▸ What you have to do: Copy out each line of the data that includes the string "will".

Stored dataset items

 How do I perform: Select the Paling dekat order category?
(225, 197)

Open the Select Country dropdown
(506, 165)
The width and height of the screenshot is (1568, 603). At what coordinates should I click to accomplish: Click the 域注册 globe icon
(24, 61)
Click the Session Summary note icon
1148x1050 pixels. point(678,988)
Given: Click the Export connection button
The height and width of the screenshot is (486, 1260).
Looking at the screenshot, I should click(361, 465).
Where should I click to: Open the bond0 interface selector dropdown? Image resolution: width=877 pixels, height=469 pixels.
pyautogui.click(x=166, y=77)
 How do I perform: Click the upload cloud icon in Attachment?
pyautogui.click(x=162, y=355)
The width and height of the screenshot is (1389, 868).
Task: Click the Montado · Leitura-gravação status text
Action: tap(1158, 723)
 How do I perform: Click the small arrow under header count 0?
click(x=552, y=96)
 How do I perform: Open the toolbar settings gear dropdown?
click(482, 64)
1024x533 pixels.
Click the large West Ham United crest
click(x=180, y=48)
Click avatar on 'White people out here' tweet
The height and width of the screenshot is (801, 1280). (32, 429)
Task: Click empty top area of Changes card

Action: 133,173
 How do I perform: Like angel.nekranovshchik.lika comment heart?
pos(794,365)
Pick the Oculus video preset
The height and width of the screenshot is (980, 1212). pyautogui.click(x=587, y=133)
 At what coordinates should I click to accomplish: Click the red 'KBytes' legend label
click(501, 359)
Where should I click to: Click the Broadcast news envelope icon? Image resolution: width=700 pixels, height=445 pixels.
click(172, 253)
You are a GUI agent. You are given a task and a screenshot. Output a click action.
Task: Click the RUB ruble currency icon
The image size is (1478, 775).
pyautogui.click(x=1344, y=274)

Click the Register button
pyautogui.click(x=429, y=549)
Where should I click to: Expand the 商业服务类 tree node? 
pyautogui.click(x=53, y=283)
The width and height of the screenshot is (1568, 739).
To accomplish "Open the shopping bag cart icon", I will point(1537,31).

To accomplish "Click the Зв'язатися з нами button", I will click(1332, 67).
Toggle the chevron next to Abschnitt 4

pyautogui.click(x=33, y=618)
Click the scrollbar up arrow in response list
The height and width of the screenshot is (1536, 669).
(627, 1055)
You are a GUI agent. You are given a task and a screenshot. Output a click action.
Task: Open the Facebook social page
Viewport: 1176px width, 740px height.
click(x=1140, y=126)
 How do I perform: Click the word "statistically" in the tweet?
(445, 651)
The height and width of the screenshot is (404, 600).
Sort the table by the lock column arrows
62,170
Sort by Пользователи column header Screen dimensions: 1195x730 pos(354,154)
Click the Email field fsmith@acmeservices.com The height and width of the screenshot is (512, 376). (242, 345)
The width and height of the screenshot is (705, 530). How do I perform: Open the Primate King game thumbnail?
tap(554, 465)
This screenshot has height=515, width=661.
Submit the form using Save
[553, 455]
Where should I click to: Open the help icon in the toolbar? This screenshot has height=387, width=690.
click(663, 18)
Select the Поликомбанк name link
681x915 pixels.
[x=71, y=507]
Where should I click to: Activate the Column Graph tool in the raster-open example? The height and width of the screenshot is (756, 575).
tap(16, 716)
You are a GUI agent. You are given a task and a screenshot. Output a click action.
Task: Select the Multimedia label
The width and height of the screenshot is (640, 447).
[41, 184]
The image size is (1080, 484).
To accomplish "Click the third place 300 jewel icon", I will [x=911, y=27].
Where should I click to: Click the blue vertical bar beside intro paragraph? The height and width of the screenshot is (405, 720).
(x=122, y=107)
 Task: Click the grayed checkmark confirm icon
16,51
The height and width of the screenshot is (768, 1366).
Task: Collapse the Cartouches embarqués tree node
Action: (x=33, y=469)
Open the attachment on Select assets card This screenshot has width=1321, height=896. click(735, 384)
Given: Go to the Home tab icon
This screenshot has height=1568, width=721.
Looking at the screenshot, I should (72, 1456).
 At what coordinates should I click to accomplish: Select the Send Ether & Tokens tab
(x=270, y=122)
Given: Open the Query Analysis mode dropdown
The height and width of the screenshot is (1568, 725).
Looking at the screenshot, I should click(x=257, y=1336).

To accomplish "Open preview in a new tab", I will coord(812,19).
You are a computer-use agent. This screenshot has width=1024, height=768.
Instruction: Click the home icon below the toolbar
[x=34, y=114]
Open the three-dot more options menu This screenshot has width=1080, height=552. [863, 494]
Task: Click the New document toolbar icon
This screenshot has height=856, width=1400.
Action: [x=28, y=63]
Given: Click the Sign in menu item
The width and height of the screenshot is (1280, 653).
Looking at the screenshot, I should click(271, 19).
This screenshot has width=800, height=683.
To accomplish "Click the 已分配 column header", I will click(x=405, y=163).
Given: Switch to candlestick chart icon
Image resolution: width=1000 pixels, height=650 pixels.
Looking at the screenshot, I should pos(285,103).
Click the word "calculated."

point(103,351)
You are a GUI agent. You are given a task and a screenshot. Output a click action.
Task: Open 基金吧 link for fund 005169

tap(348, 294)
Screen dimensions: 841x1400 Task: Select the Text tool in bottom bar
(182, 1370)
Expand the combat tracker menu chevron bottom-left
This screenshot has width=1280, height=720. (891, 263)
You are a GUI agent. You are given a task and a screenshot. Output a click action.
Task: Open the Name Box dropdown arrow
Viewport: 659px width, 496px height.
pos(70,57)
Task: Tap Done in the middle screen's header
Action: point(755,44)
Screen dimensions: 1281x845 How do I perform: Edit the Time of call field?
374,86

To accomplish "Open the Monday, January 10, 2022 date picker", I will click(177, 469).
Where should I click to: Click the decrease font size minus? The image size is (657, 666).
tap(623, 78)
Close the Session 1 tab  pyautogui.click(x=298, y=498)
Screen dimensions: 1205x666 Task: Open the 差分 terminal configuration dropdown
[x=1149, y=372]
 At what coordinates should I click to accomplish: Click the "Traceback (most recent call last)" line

▸ Written response:
To accomplish "Open the shopping bag cart icon", I will point(1537,31).
To accomplish "Click the Зв'язатися з нами button", I will click(1332, 67).
To accomplish "Click the third place 300 jewel icon", I will [x=911, y=27].
To accomplish "Open preview in a new tab", I will coord(812,19).
To accomplish "Click the 已分配 column header", I will click(x=405, y=163).
To accomplish "Open the Monday, January 10, 2022 date picker", I will click(177, 469).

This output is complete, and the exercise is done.